Hanna Schygulla als Brenningers Ehefrau und Sibel Kekilli als Leyla können sich kaum entfalten. Josef Bierbichler zieht alle Register und spielt alle anderen an die Wand: Er lärmt und poltert, dröhnt und ächzt, schimpft und tobt. Brenninger ist ein Getriebener, ewig rastlos und ständig hadernd mit der Welt, wenn er nicht gerade in die Antriebslosigkeit seiner Depression verfällt. Sein liebstes Wort ist »Arschloch«, das er auch bei jeder Gelegenheit voll Ingrimm hervorstößt. Selbst seine kränkelnde Frau - die er liebevoll »Muckerl« nennt - kann ihn kaum bändigen.
Während Brenninger immer rastloser wird, wird sie immer stiller und ihr Augenlicht schwindet. Nur eine Operation könnte sie vor dem Erblinden retten. Um Geld zu beschaffen, lässt sich Brenninger auf ein Geldwäschegeschäft mit einem Kenianer ein, bei dem er nicht nur seine letzten Ersparnisse, sondern auch die seines Sohnes in den Sand setzt. Als er sich in Kenia zu seinem Recht verhelfen will, begleitet ihn die junge Kurdin Leyla - Englisch-Übersetzerin und Schutzengel zugleich.

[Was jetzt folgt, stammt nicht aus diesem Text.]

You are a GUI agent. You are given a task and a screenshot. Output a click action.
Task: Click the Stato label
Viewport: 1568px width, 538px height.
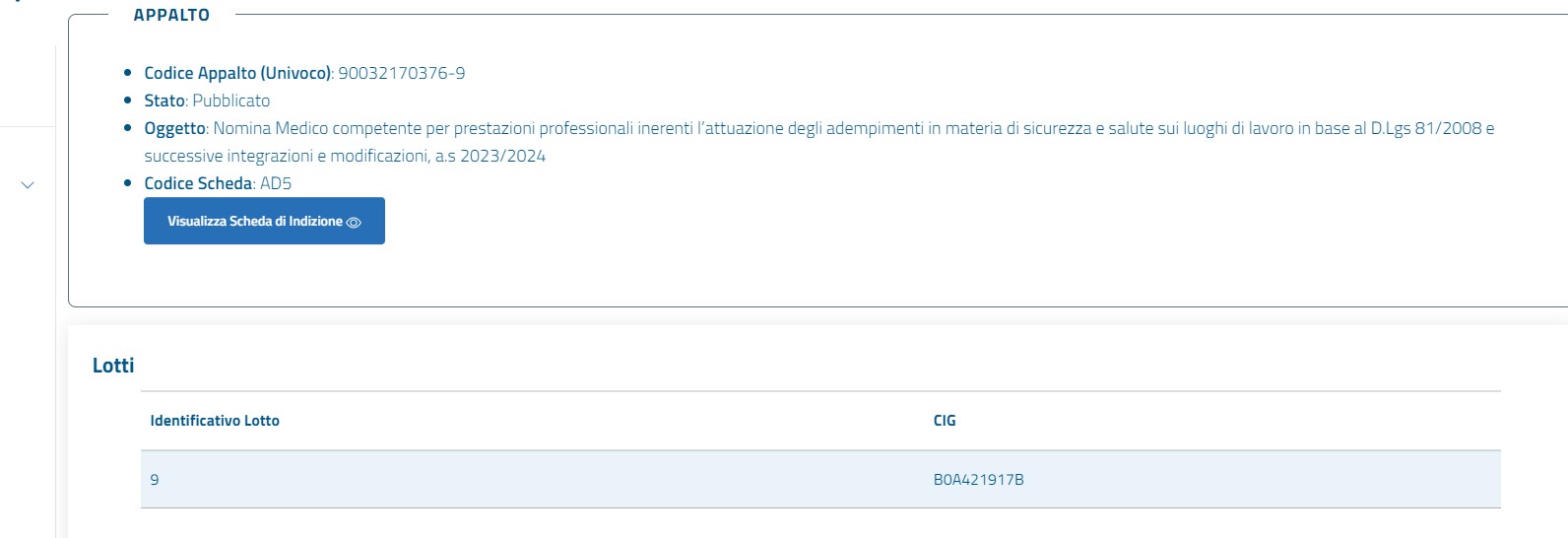[163, 101]
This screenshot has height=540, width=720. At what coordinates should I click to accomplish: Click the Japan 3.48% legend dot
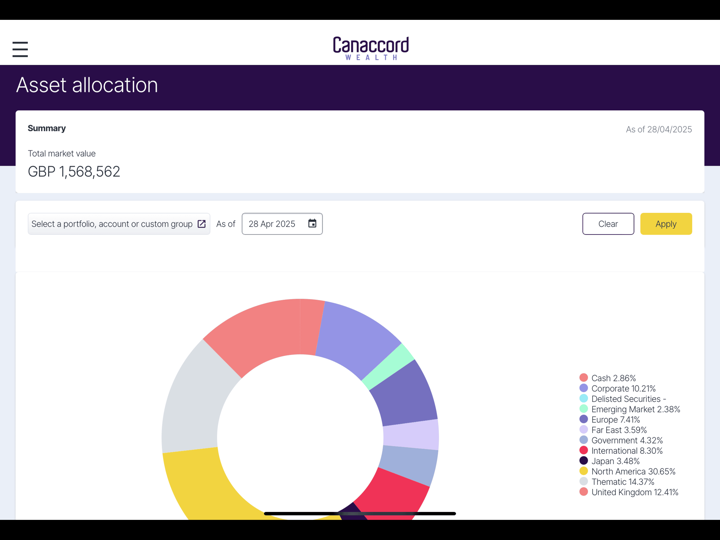click(584, 461)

Steinbichler hat die triste Winterlandschaft Deutschlands mit den intensiven Farben Afrikas verwoben - zusammengehalten von Franz Schuberts Liederzyklus »Winterreise«, der unter der sengenden Sonne Afrikas eigenartig bedrückend wirkt. »Schuberts Musik ist in diesem Film wie ein unterirdischer Energiestrom, der von Anfang an schon da ist, auch wenn das erste Lied erst ziemlich spät einsetzt, und im Verlauf immer stärker hervor kommt, immer enger mit Brenninger in Verbindung tritt«, sagt Steinbichler. Während sich Brenninger sonst immer mit lautstarker Rockmusik zudröhnt, findet er in den melancholischen Liedern über Vergänglichkeit und Einsamkeit seine zerrissene Seele wieder. Immer wieder muss er diese Musik hören und singen: »Eine Straße muss ich gehen, die noch keiner ging zurück«.